The stage and video synthesis touted in production descriptions is incorporated early on as LIGA begins with a video clip of the performers coming off stage post-production. As each person enters into the frame from the stage doors, various responses to performing the piece and to the audience are expressed. Largely free of neurosis about their individual performances, the dialogue is ordinary and it has a "real life" feel as if they are all a bit inhibited by the camera. As the performers return to the stage for a final bow, their families enter the frame. When the post-show discussions peter out, each actor is carefully bundled up by his or her parent(s) and taken home. If a trifle flat, and possibly intentionally "real" in that way, the video also sets up a wonderful contrast to the liveliness of the performances to come. The video clip ends and the play begins.

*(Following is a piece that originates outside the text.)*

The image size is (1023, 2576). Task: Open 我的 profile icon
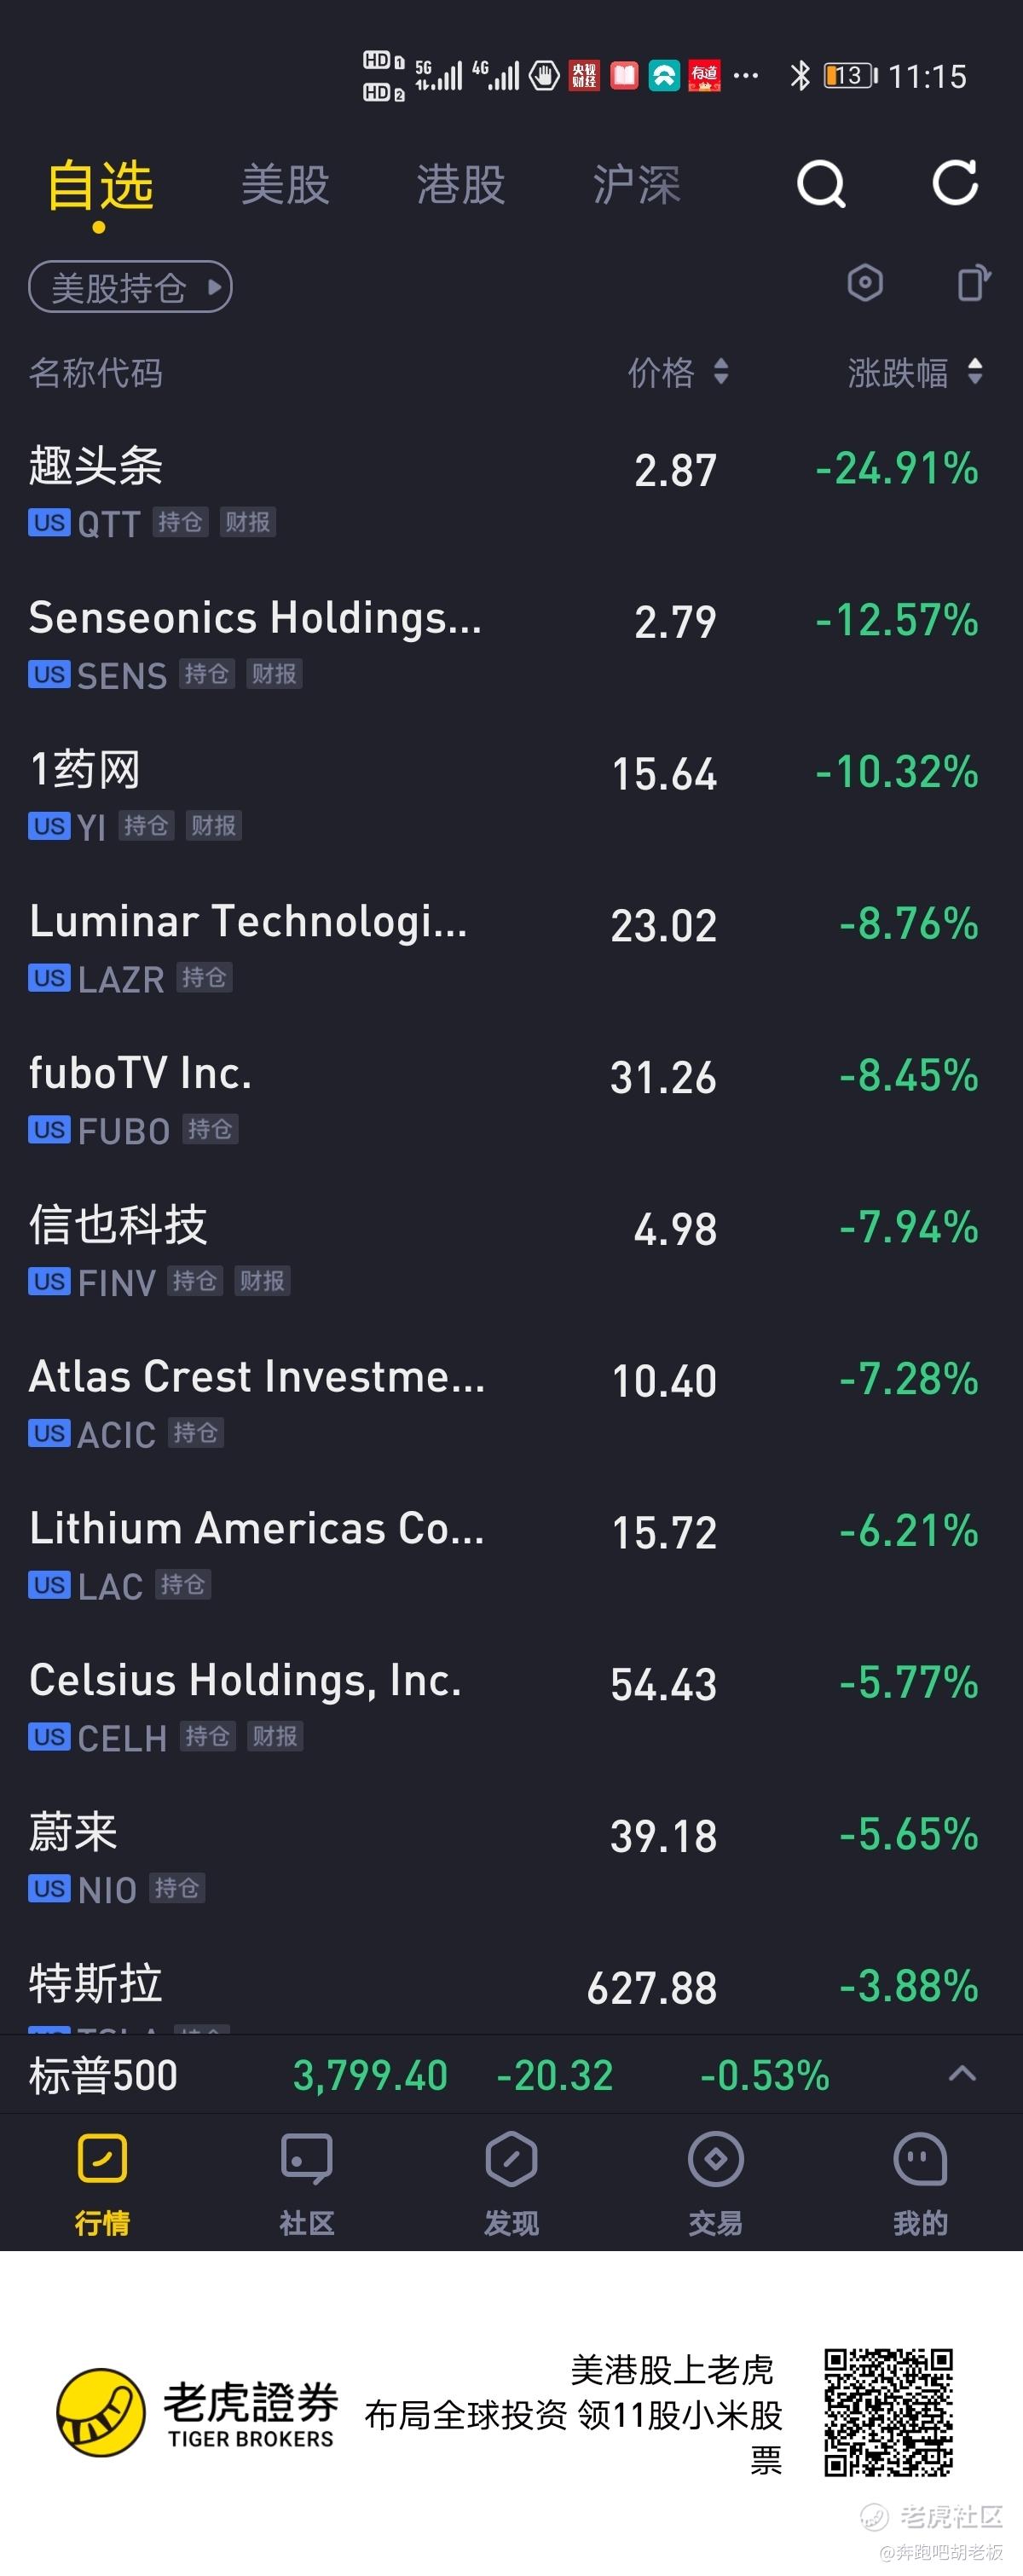[x=920, y=2160]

Onto a bright and interestingly rubbishy set, with a technician visible on the side, enters Thijs. He immediately sets about finding his way in the space, establishing places and patterns of interacting with the set and the things to be found on it. Other players enter and there is some interaction and pattern setting. At this point none of them seems like a typically functioning adult. Their movement is uninhibited and openly reflective of their moods. While the person I was with saw the players as children at this point, it seemed much more abstracted than that to me—as if they were less sophisticated people at a basic level. They seem to be people not characteristically "adult" who are immature specifically on a behavioral/relational level rather than all parts, physical and mental, being engaged in the process of growing up through time/age. Within these limits they gallivant about the set, sometimes creating together and sometimes individually. Some moments are structured and some are simply exploring a series of movement and/or relationships to found things.

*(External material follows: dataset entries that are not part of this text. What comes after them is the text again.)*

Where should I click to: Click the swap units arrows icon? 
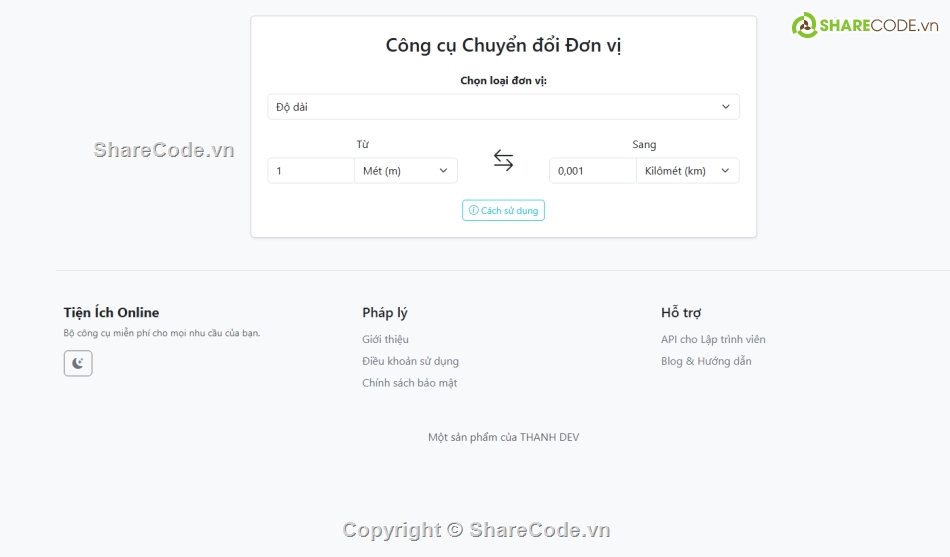503,160
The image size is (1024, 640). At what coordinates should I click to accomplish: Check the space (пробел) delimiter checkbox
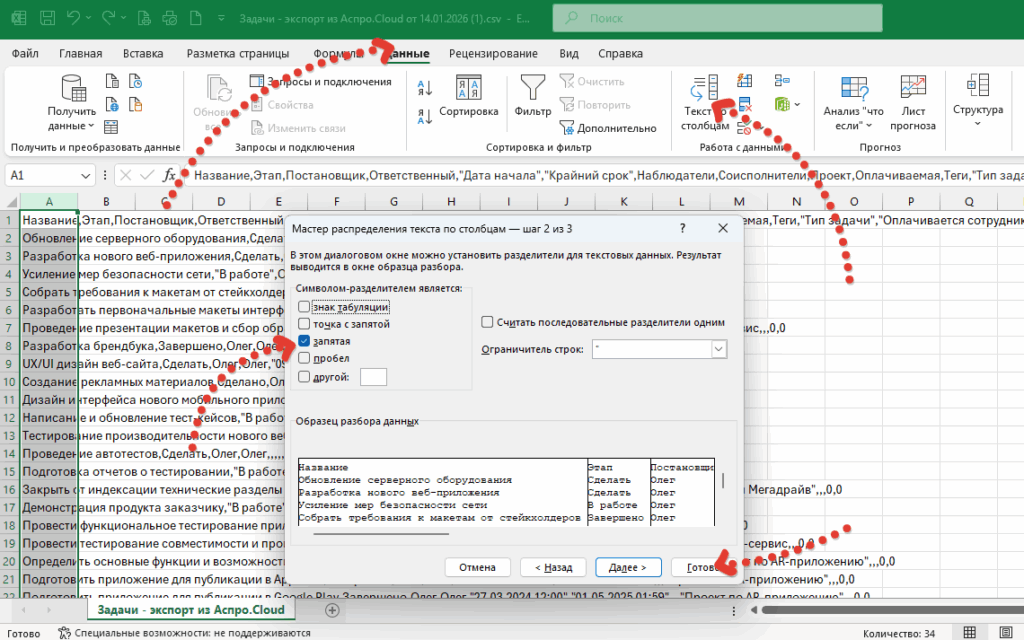pyautogui.click(x=304, y=359)
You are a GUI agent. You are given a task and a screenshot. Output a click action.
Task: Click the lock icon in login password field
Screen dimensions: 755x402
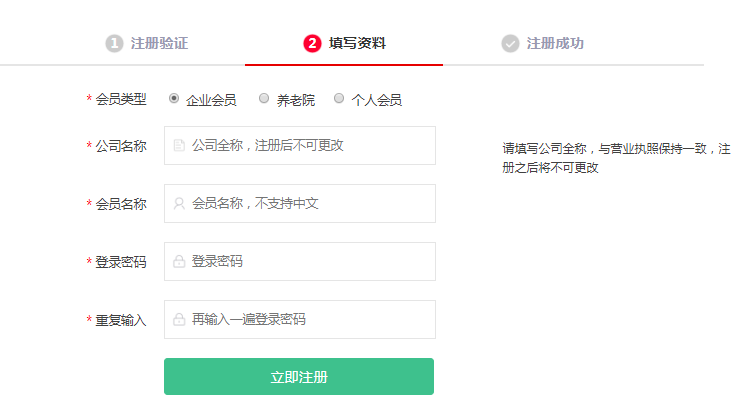179,261
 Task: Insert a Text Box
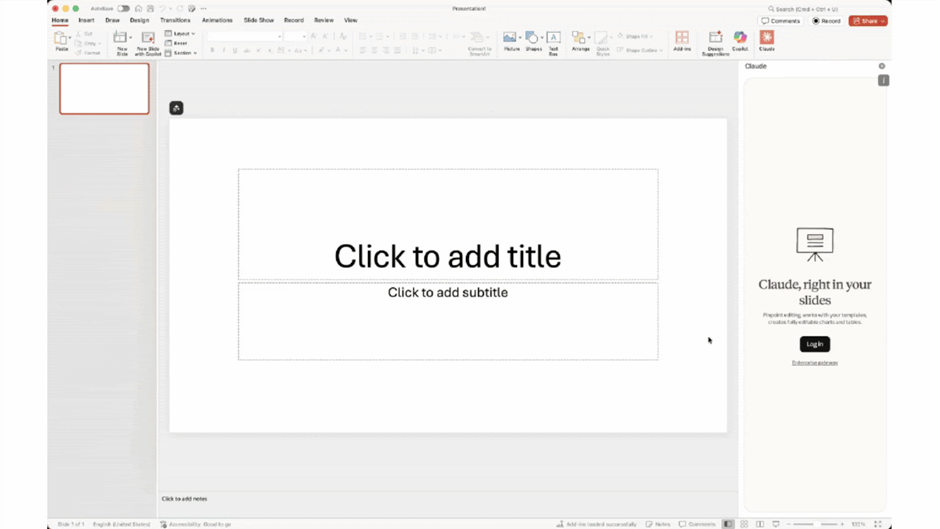point(553,39)
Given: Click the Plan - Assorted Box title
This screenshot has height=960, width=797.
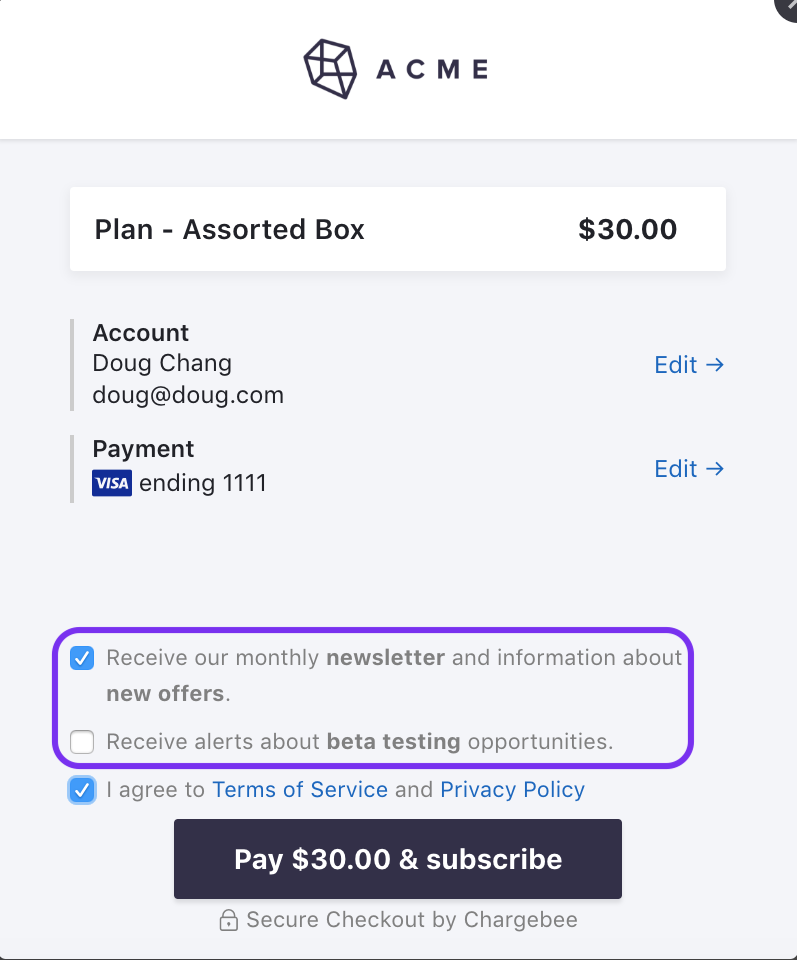Looking at the screenshot, I should pos(229,230).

Amidst this action, the technician occasionally comes on as caretaker to remove coats and hats or to attempt a limit on the amount of mayhem that can become potentially destructive. However at some point the players discover the audience and as they establish a rapport with the audience, the technician's influence is lost within their desire to make connection. Their efforts to call attention from the audience spiral and ultimately he is forced to call in the director/performer to contain them. She quietly, authoritatively persuades the group back to the stage space and re-focuses them to a task at hand. She identifies what certain items could be imaginatively and seems to set the players to an improv, which she then observes with the technician from the side. The performers now attempt a "typical" social interaction rife with mishaps—missed social cuing as well as when is the item itself (a towel) or its imagined label (a steak).

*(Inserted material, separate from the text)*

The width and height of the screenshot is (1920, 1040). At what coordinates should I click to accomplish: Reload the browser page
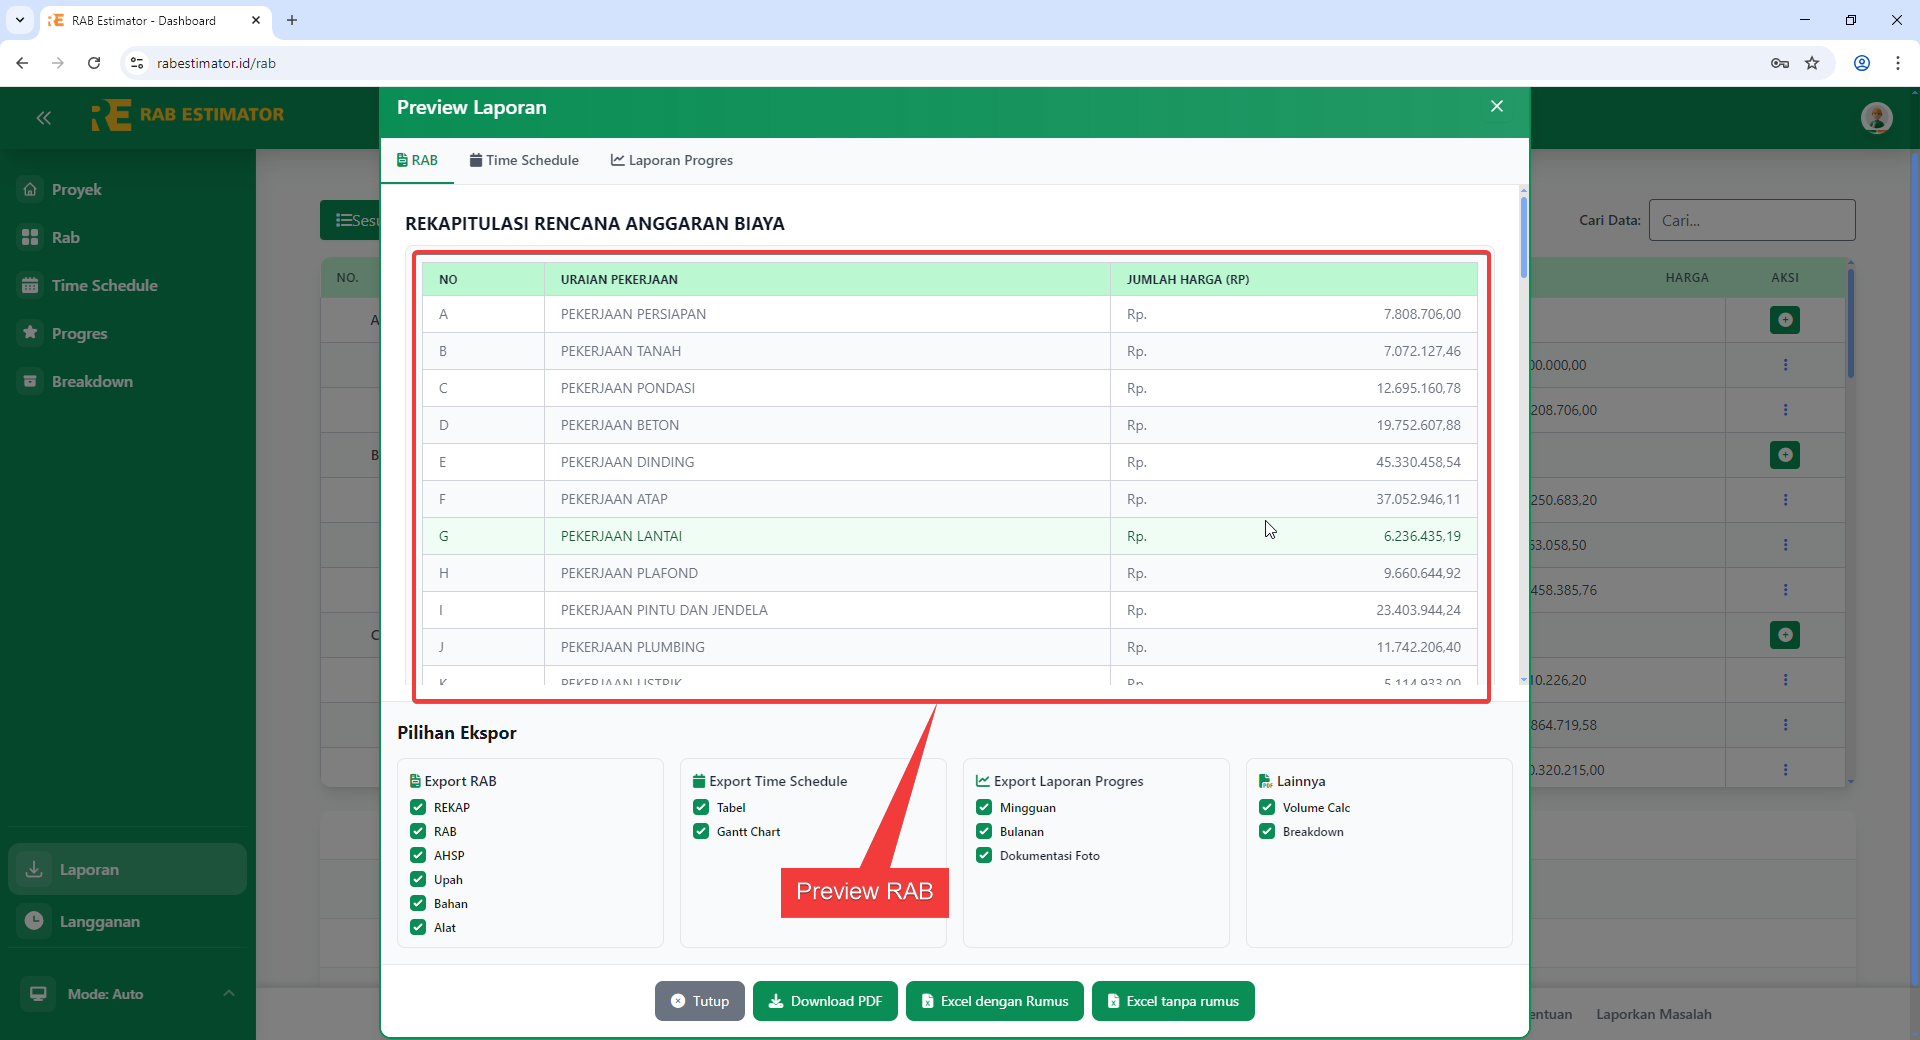click(94, 63)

By this point, along with the vibrant physicality, there are questions pulsating through the performance. Who are the director and the technician truly? What precisely is being explored? Is this a stage or actually a lab? Why are these characters so willing to accept the authority presented to them and so desirous of connection?
It is all very funny and never obvious exactly where the piece is going. LIGA deftly manages itself. It is a theatre piece whose structure feels like a well-composed piece of music. It is complete but comprised of movements that connect in ways that are not transparent to the viewer. Watching it, I felt I could trust LIGA has been fully thought out and while I could not fully discern those thoughts, that curious lack of clear comprehension was in no way negative.
Overall, LIGA is odd and wonderful, an experimental piece that is both challenging and complete. This production has done its work. Kassys has created a fully performance worthy/performance ready piece that it is open to audiences to enjoy. With enormous talent and wonderful cleverness, in LIGA, 50% reward 50% punishment the reward far outweighs the punishment.